Governo deve buscar a soberania digital, mas com pluralidade tecnológica, diz presidente do Sindisat
O presidente executivo do Sindisat, Fábio Alencar, defendeu que o Brasil adote um modelo plural de conectividade satelital para garantir sua soberania digital. Em entrevista ao videocast TV.Síntese, ele afirmou que o setor público não pode depender de um único fornecedor ou tecnologia, especialmente no contexto da contratação de serviços para escolas públicas e áreas remotas.
“Se o governo entregar toda a sua rede governamental na mão de um provedor estrangeiro, a gente está vendo agora, sem precisar nomear ninguém nem nada, que é uma situação indesejada”, afirmou. Para ele, é legítimo que o governo federal atue por meio da Telebras, mas com atenção à diversificação das soluções disponíveis no mercado.
Sobre o papel da estatal, Alencar afirmou: “A Telebras busca alternativos no mercado, primeiro contratando capacidade, serviço, o que seja, e depois lançando o seu próprio satélite. […] Eu entendo que o negócio complicou, a visão de negócio complicou um pouco, porque antes seria só, de novo, um segundo satélite geoestacionário”.
Ele sugeriu, ainda, que o governo avalie modelos que permitam maior previsibilidade e governança sobre a capacidade contratada. “Você poderia ter virtualmente uma subconstelação. Então, eu, se fosse o governo, procuraria parceiros que me permitam ter algum grau de controle sobre a minha capacidade que não seja simplesmente um produto de prateleira”.
Regulação e diversidade tecnológica
Na entrevista, Alencar reforçou que o satélite deve ser tratado como parte essencial da infraestrutura nacional, especialmente em áreas de difícil acesso ou sob risco de interrupção terrestre. “Tem que ter realmente cobertura em todo lugar e cobertura confiável”, disse.
Sobre a concorrência com redes móveis e o avanço de constelações de baixa órbita, ele afirmou que “o satélite continua trabalhando integrado com a rede terrestre, seja para estender a cobertura, seja para dar mais disponibilidade, mais segurança de que o link tenha alternativas”.
Ao comentar a destinação da faixa de 6 GHz, o executivo demonstrou preocupação com os riscos de interferência nos enlaces satelitais. “A gente já pagou um preço grande lá na faixa de 3,5 GHz. O Sindisat apoia é que tenha os mecanismos de proteção e os níveis sejam bem definidos pelo regulador”.
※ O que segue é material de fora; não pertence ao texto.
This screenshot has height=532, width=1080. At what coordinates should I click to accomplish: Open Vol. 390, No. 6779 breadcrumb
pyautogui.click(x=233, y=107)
TV 3.0 e soberania audiovisual
O presidente do Sindisat também defendeu a inclusão do satélite na TV 3.0. “É importante ter o satélite no TV 3.0. Nós estamos caminhando agora para ter esse consenso, e o satélite poder ser uma forma de alavancar a entrada em operação antes e atendimento antes do que toda a rede terrestre”.
Ele argumenta que a nova geração da TV aberta deve priorizar a experiência do usuário, independentemente da tecnologia: “O usuário não quer saber a tecnologia que está por trás, ele quer poder usar aquele serviço, ter acesso àquele recurso”.
Fistel e acesso universal
Alencar também abordou a questão da isenção da taxa de fiscalização (Fistel) para terminais Vsat, cuja vigência se encerra em dezembro. “Você acaba pagando uma taxa maior do que um outro serviço no centro de São Paulo, que você tem atendimento fácil e instalação fácil e tudo”.
Segundo ele, a renovação da lei por mais cinco anos é essencial para evitar o encarecimento do serviço ao consumidor final. “O objetivo, hoje, o mercado brasileiro, ele poderia estar em mais de um milhão e ele recém passou 500 mil pontos”, afirmou.